リビングにいるだけで「なんでいるの?」と言われる

私には長いこと居場所がなかった。リビングにいるだけで「なんでいるの?」「誰の許可を得てここにいるの?」と家族の誰かに言われてしまうほど。中学生ごろから私は家にいることが苦痛だった。
それでもまだ実家を出ることは許されず、妹と兼用の部屋にある自分の机へ向かってひたすら書き物や読書をしている。 日中は図書館などで時間がつぶせるが、日が暮れたら家へ帰らなければならない。

大学生になってアルバイトを始めた。まとまったお金が手に入るようになったにもかかわらず、貯金に充てるくらいしか使い道がなかった。何事も両親に従っていて、遊び方もわからない。

学費を出してもらっている以上、不満を言うことはできず、私は黙り込んでいる。それでもずっと、ここではない場所で自由になりたいという気持ちが心にあった。自由になりたいと思う一方で具体的な案は浮かばない。ひとり暮らしは志望校を決める時点から却下されていた。

一人になりたくて、ビジネスホテルへ。悲しくないのに涙がこぼれた

アルバイトに疲弊し、家族の冷たい態度に悩み、課題に追い込まれていた夜更け。
「一人になりたい」と泣きながら最寄り駅にある小さなビジネスホテルを予約した。誰かに涙を見せたり、弱さを知られたりすることが苦手だった。けれどもう、耐えられないと思った。三日後の宿泊日まで踏ん張れ、そう自身へ言い聞かせ、なけなしの気力を奮い立たせた。

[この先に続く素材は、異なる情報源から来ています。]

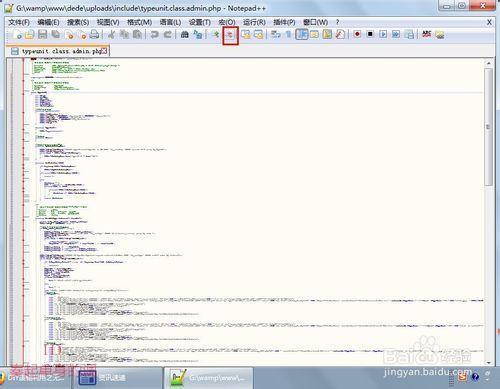The height and width of the screenshot is (389, 500).
Task: Toggle word wrap toolbar button
Action: pyautogui.click(x=275, y=34)
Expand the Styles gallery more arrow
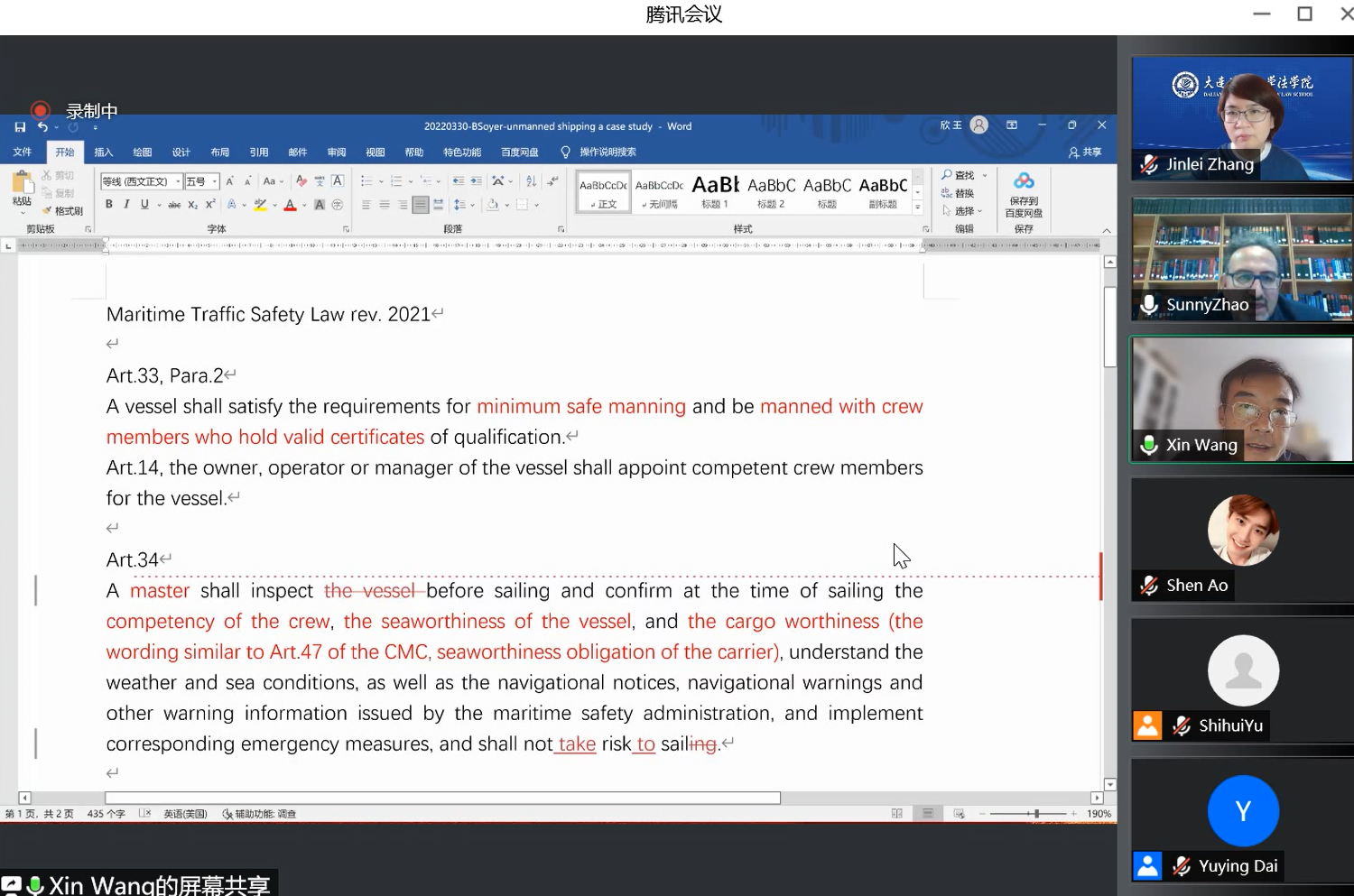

祖母に書いてもらった保護者同意書を握りしめ、ホテルへ入った。キーを受け取って指定された部屋に足を踏み入れるまで、ずっと胸がドキドキと鳴っていた。
お風呂に三回も入り、惣菜を割り箸でつまんだ。好きなテレビ番組を見て、少しだけ課題をして、本を読んで、それからベッドに寝転んだ。
これが自由か、と静かにはしゃぎ、時計を見ると二十時で、夜はまだまだ長いと知る。溜め込んでいたものがどっと溢れ出て、穏やかな気持ちになれた。なぜだろう、悲しくないのに涙がこぼれた。

頑張りたくても頑張れないとき、寂しくて不安に押し潰されそうなとき、私はビジネスホテルを予約した。電車に乗って県内のビジネスホテルへ行き、宿泊する。日常とは少し違うあの空間を味わうことで、様々なしがらみから解放されたような気持ちになれるから。

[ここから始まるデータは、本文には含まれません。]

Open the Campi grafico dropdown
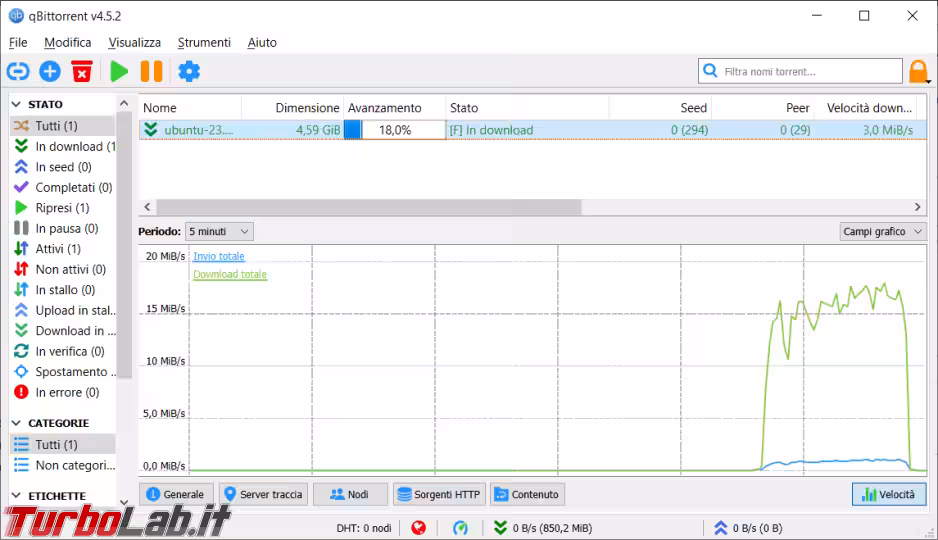This screenshot has width=938, height=540. click(x=883, y=231)
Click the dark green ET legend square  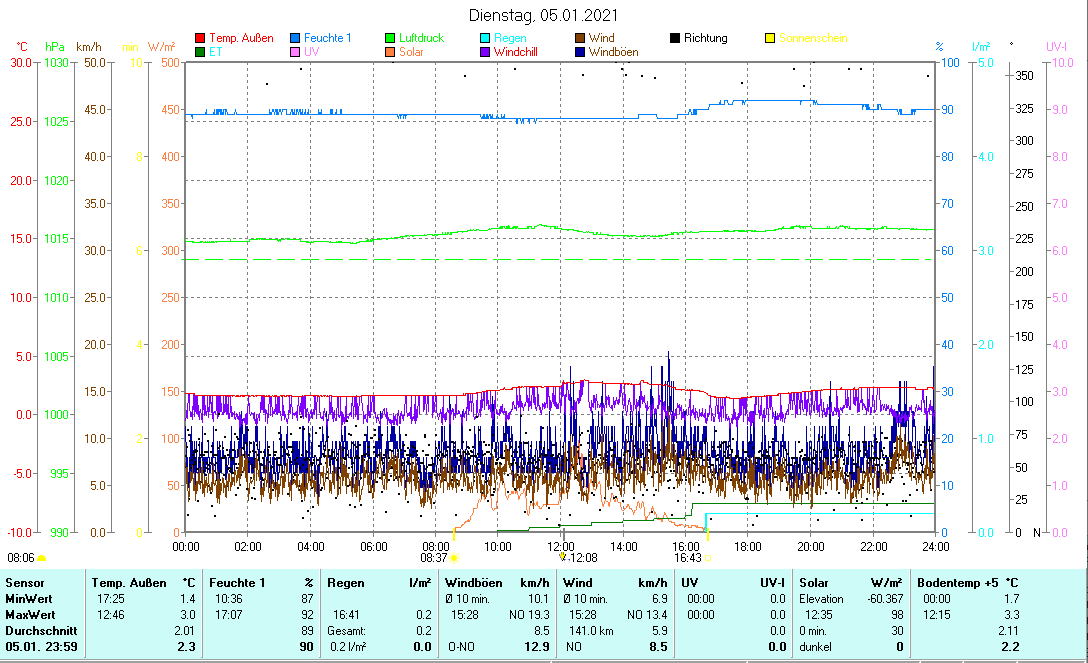[x=200, y=51]
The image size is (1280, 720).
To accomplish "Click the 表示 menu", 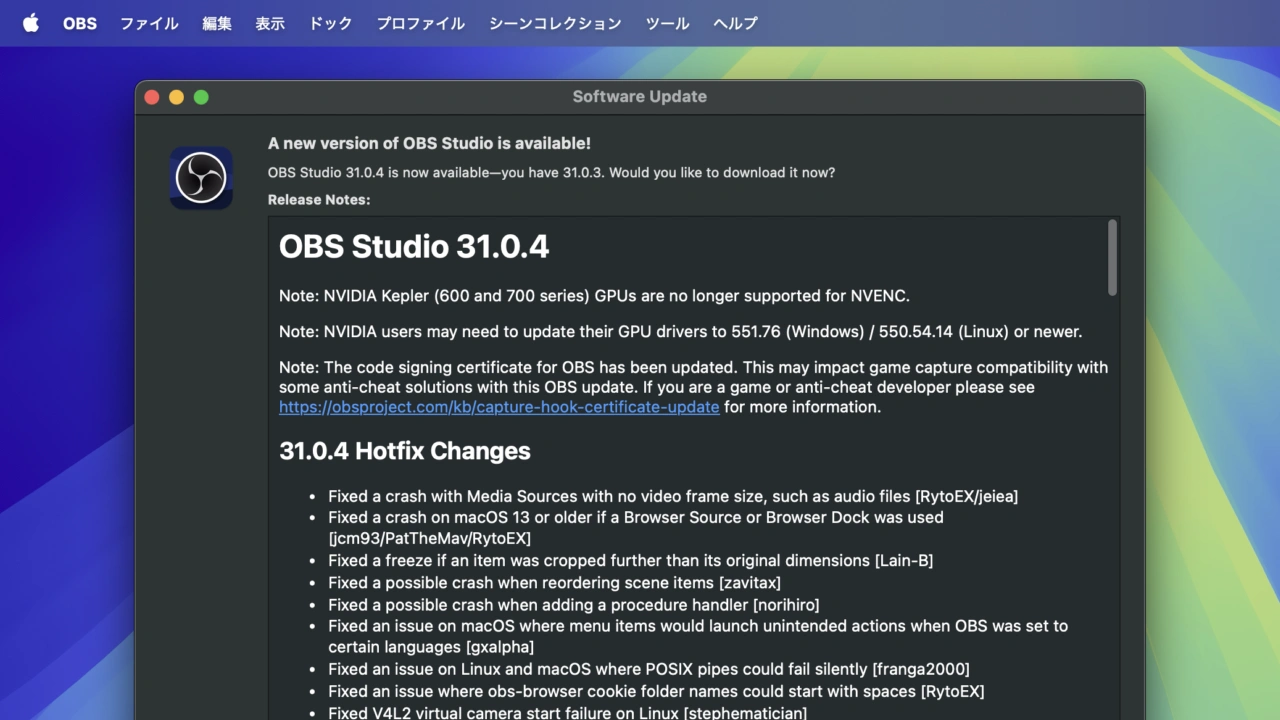I will 270,23.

辛いと嘆くだけでは何も変わらない。境遇を恨みたくはない

この小旅行は自分を見失わないように生きるための手段だった。
「なんでいるの?」「誰の許可を得てここにいるの?」「邪魔」と言われて平気でいられる強い人間ではないからこそ、そういった言葉にひとつひとつ反応し、傷つく。そして、同時に考えてしまう。
何のために生きているのだろう、と。
だからといって、辛い時に辛いと嘆くだけでは何も変わらない。境遇を恨みたくはない。少しでも前を向けるきっかけが欲しい。

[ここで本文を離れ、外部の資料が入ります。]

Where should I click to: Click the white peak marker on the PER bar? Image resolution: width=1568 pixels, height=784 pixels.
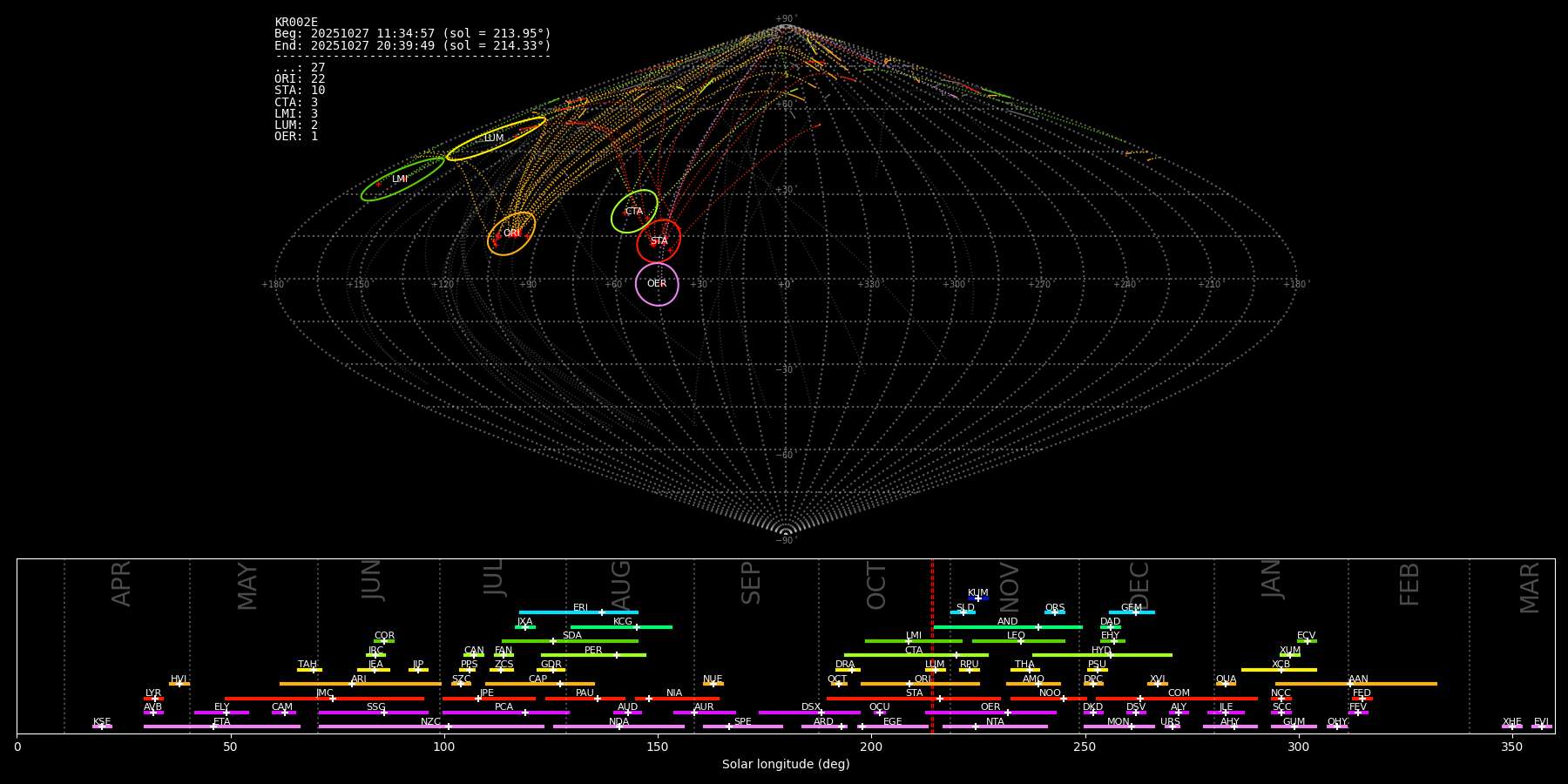(617, 655)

ホテルを予約する時、ホテルで何をしようかと思い馳せる時、宿泊までの日数を指折り数える時、そのささやかな瞬間が生きる糧だった。大げさかもしれない。そんな風に意気込んでビジネスホテルへ宿泊する人なんて聞いたことがない。

誰からも攻撃されることなく、自分を否定することなく、そんな優しい時間が私にとって救いだった。
私に旅が必要な理由は少々情けない。いつかこんな事情も笑い話にできたらいいなと思う。